┌────────

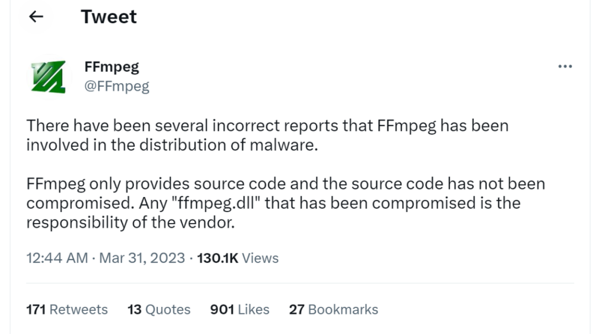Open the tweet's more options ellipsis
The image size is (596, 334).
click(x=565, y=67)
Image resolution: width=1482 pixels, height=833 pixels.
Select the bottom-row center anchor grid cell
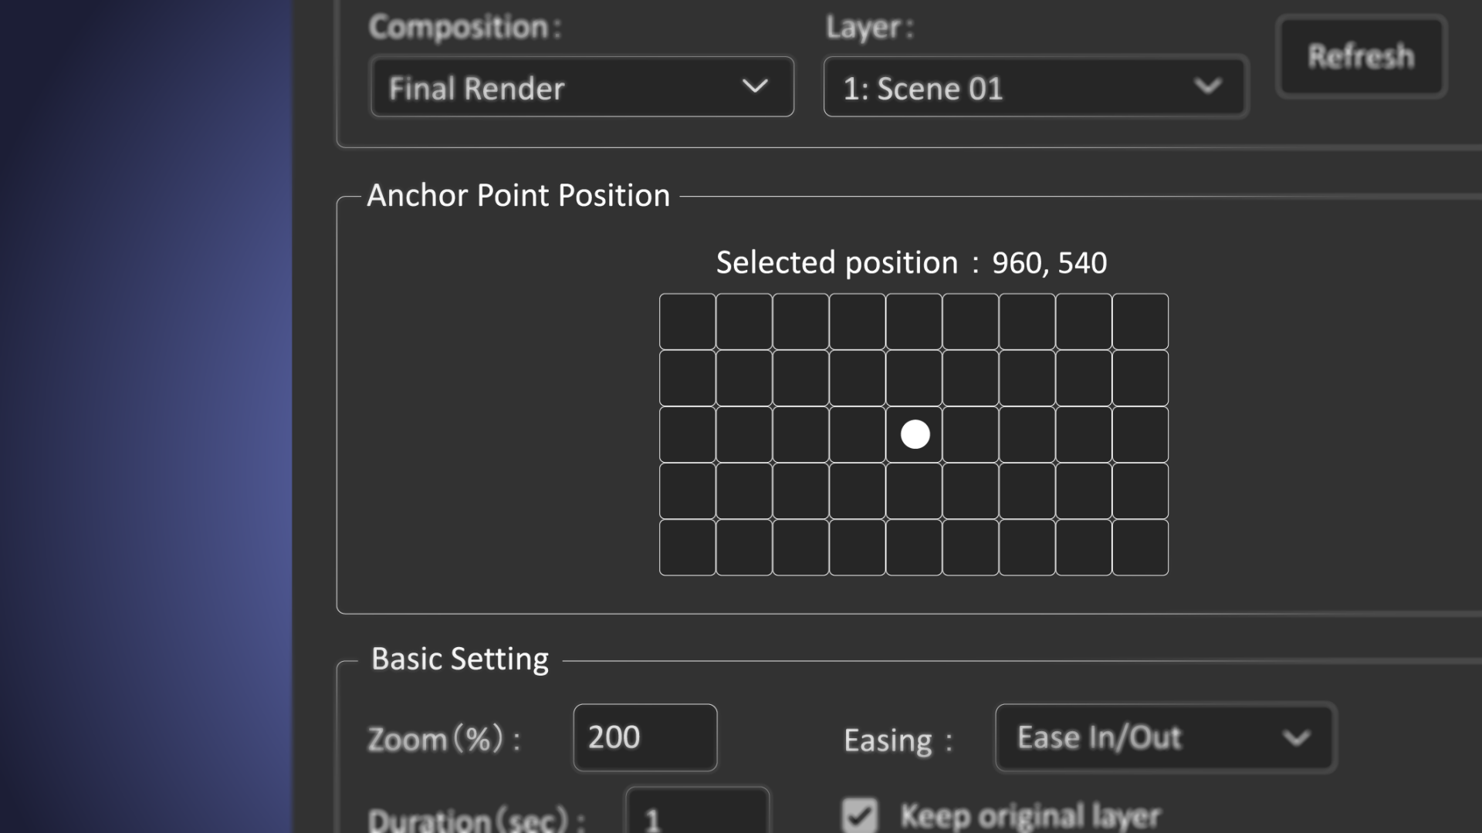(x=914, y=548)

└────────
┌────────

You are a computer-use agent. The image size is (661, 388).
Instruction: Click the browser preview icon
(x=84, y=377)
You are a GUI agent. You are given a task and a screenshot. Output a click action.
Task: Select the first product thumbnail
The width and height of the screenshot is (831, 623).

└────────

#### WHAT TO WORK ON:
Print exactly the lines of the listing above starting at the line containing "Instruction: Click the browser preview icon" and ending at the line containing "The width and", both included.

#### ANSWER BOX:
Instruction: Click the browser preview icon
(x=84, y=377)
You are a GUI agent. You are given a task and a screenshot. Output a click action.
Task: Select the first product thumbnail
The width and height of the screenshot is (831, 623).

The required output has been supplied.